Eine volle Integration Russlands ist allerdings immer noch nicht erreicht: In den Finanzklub der G7 ist das Land bislang noch nicht aufgenommen. Ursprünglich war geplant, dass Moskau 2006 vollständig aufgenommen wird. Grund für die Ausgrenzung Moskaus sollen nach Angaben der "Financial Times Deutschland" Zweifel am marktwirtschaftlichen Kurs Russlands sein. Russland hingegen betonte bereits im November man eile nicht in den Finanzklub. Zuerst stehe ein Beitritt zur Welthandelsorganisation (WTO) und zur Organisation für wirtschaftliche Zusammenarbeit und Entwicklung (OECD) auf der Tagesordnung. Daher bleibt Russland auch im eigenen Land von den zentralen Beratungen der G7-Finanzminister und -Notenbankchefs ausgeschlossen und wird, wie bislang, nur zu allgemeinen politischen Diskussionen hinzugezogen.

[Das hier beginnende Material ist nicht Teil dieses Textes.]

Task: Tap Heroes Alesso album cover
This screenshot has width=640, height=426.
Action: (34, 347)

Kritik an Russlands G8-Rolle
Im Vorfeld wurde harsche Kritik am Vorsitz Russlands laut. Besonders das umstrittene Gesetz über Nichtregierungsorganisationen (NGOs), dem zufolge diese in Russland schneller verboten werden könnte, wurde von den Teilnehmern stark kritisiert. Vor allem in den USA entbrannte eine Diskussion darüber, was Russland eigentlich in der G8 verloren habe. In Europa, den USA und von Menschenrechtsaktivisten wird befürchtet, dass mit dem Gesetz über die NGOs einer der letzten regierungskritischen Bereiche in Russland mundtot gemacht werde. Medien, Wirtschaft und Parlament stehen bereits weitgehend unter der Kontrolle der Regierung. US-Kongressabgeordnete forderten daher sogar den Ausschluss Russlands aus dem G8-Gremium. Zu dieser Forderung hatte auch das strenge Urteil gegen Ex-Jukos-Chef Michail Chodorkowski, der zu neun Jahren Haft verurteilt wurde, beigetragen.
Zuletzt ist der Wirtschaftsberater des russischen Präsidenten, Andrej Illarjonow, aus Protest gegen die Einschränkung der Freiheitsrechte sogar zurück getreten. Seiner Meinung nach habe Russland aufgehört ein freies und demokratisches Land zu sein. Doch die G8 stehen fest zu Russland. Deutschland gilt als Befürworter einer Vollmitgliedschaft Russlands - auch im Kreise der Finanzminister.
Hilfe für GUS-Staaten geplant
Trotz der Kritik hat sich Russland für den G8-Vorsitz viel vorgenommen. Das Land will analog zur Entschuldungsinitiative für Afrika, die unter dem britischen G8-Vorsitz auf den Weg gebracht wurde, ein ähnliches Projekt für die Staaten der ehemaligen Sowjetunion aufgreifen. Laut Wladimir Putin soll dabei den früheren Sowjetrepubliken in Zentralasien besondere Aufmerksamkeit zukommen. Staaten wie Tadschikistan, Kirgisien, Georgien und Moldawien oder auch der Kaukasus seien schwer verschuldete Entwicklungsländer und dringend auf Hilfe angewiesen. Am Rande des G8-Gipfels in Gleaneagles im vergangenen Sommer äußerte er: "Wir sollten diesen Raum zu einem Ort der Kooperation machen. Wir müssen unser Bestes tun, um diese Länder bei der Entwicklung von Demokratie und dem Ausbau ihrer wirtschaftlichen Kapazitäten zu unterstützen".
Demographie-Problem soll angepackt werden
Moskau ist wie auch die meisten G8-Teilnehmer über ein weiteres Thema besorgt: die Notwendigkeit der Kontrolle über die Erfüllung des Kyoto-Protokolls, das die Emissionen von Treibhausgasen in der Erdatmosphäre regelt. Wie Putin mehrfach öffentlich sagte, "ist es notwendig, mit den Ländern zu arbeiten, die sich noch nicht dem Kyoto-Protokoll angeschlossen haben".
Doch auch Probleme in den eigenen Ländern will man aufgreifen. Eines davon sei die Demographie, bemerkte Putin in Schottland. "Je dicker, fetter und reicher wir werden, desto mehr Probleme haben wir mit der Demographie." Darin sei er sich mit den anderen Staatschefs einig. Auf dem Treffen in St. Petersburg im Sommer 2006 wolle man sich dann über das Problem verständigen.